An important shift is under way that's helping bring interoperable products to market more quickly than in the past. Rather than working in isolation in their separate domains, technical standards bodies and open source communities are becoming more closely intertwined.
Customers, service providers, and equipment makers alike benefit from this collaborative approach, which is making the IT industry more competitive and reducing the barriers to entry for new participants.
The need for “open” standards
The goal of standards is to provide interoperability and data exchange across diverse products and services from multiple vendors. To achieve that goal, standards must be widely implemented.
Historically, defining a standard has been a lengthy process in which a group of stakeholders in a particular industry segment or technology area (usually vendors) determine the key behaviors and other common denominators needed for interoperability. The result of their efforts is typically a lengthy written specification that companies then have to figure out how to develop into products.
While this process has worked for decades, it has shortcomings. Too often, these printed standards are bloated with features and functions that customers and even vendors don’t need or want. In addition, standards bodies can be highly politicized. It’s not uncommon for the market leader in a given area to dominate the activity in a standards body, and even attempt to drag out the process to protect their market position. In some cases, participants in a given technical area may not be ready for a standards body approach, or they lack the time to reach consensus around a standard.
The traditional standards-making process is out of sync with the rapid pace of today’s software-driven industries and the inclusion of more open source software in products. Given the pace of our industry, standards must be open for faster development. I use the term “open” standard to refer to a type of technical standard that is not produced in a vacuum of closed membership contributors, but by a technical community that is actively engaged in open source instantiations of its standards in software.
Standards bodies need to work in concert with software developers and, ideally, should deliver both written specifications and code that enables a standard to be implemented ubiquitously.
The role of open source
Open source communities have been around for decades, successfully creating and distributing software. Their importance has risen substantially in the past few years with the advent of server and storage virtualization, containerization and orchestration packages, and integrated deployment. In addition, the introduction of software-based standards such as OpenFlow for software-defined networking (SDN) have pushed more and more functions, from networking to telecom services, into software.
With open source projects, development is a collaborative, ongoing process and source code is made freely available to the public under open source licenses. Individuals from academia, research networks, and many other organizations contribute to open source projects, often bringing a different skill set and perspective from those of corporate developers.

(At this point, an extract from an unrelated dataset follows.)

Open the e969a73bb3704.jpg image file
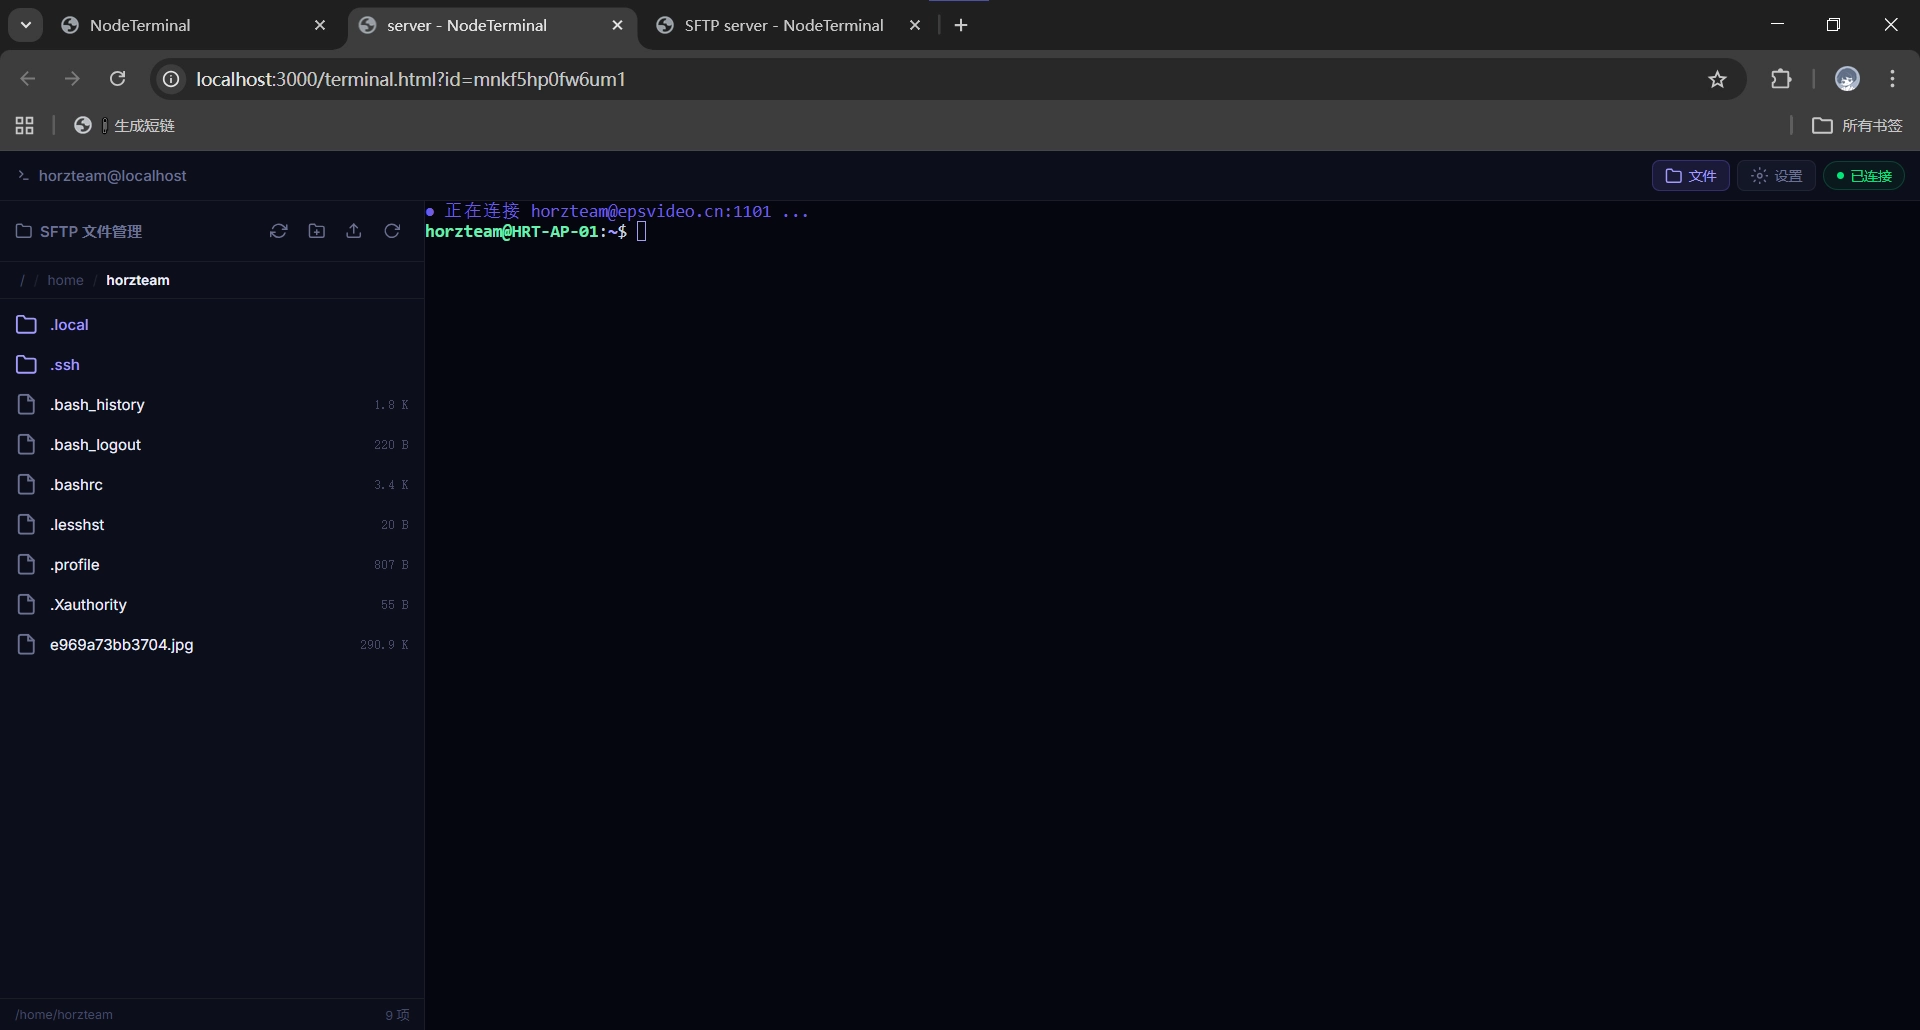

A key strength of the open source community is its ability to quickly incorporate new capabilities into software and to modify code in response to real-world usage. I’ve seen hardware manufacturers whose equipment passed standards-based conformance testing end up failing interoperability tests when faced with newer software versions that outpaced the written specification.
In a plugfest or appfest, the software (and the firmware in the networking equipment) can be changed in real time should the odd bug or incompatibility arise. No standards body meeting provides this level of assurance.
When the open source community works collaboratively with standards bodies, a standard can be quickly implemented, tested, and propagated throughout an industry segment. Vendors benefit from being able to bring standards-based products to market rapidly. Since they don’t need to develop all the necessary software from scratch, vendors can focus on value-added features.
Customers benefit from having more choice, including the ability to mix and match interoperable products from different vendors in the same environment. Customers also can use open source software within their organizations, and modify it to fit their particular requirements. New models of economic benefit can arise from vendors extending their service coverage to include software testing and deployment as new versions of the open source application become available.
As the primary standards development organization for OpenFlow and related SDN specifications, the Open Networking Foundation (ONF) is actively working to support a collaborative relationship with the open source community.
We’ve seen how the open source community modifies its software essentially in real time based on what its learns during the many OpenFlow interoperability fests that have been held for Open vSwitch, OpenDaylight, the Open Network Operating System (ONOS), and other SDN-related open source projects.
These developers are eager to know what’s going to be in the next version of the OpenFlow specification and how the architecture will change.. They want to offer input based on their real-world experience with implementing the specification, and be prepared for what’s coming next.
Consequently, ONF has established relationships with the Linux Foundation, ON.Lab, Open vSwitch and other communities that want to collaborate across open source projects. Rather than take a “kitchen sink” approach to new versions of the OpenFlow protocol, ONF has learned to allow the controller software developers to identify software trends that need standardization, not the other way around.
In addition, ONF is sponsoring the Open Source SDN (OSSDN) project, which is focused on producing open source software that instantiates the OpenFlow standard. OSSDN models its licensing for all open source projects on the Apache 2.0 licensing model, which allows for collaborative development but protects commercial enterprises that embed a copy of OSSDN software into a commercial product.
The world of standards making is changing -- for the better. Rather than operating in isolation, standards bodies such as the ONF are recognizing the tremendous benefits of working hand-in-hand with the open source community to ensure that standards are widely adopted.
Customers have a lot to gain from the availability of standards-based open source solutions. They can select the best products for their application, at the best price, and be assured they’ll interoperate--future proofing their purchases. Likewise, the industry as a whole benefits from a robust competitive market where standards making isn’t holding back innovation.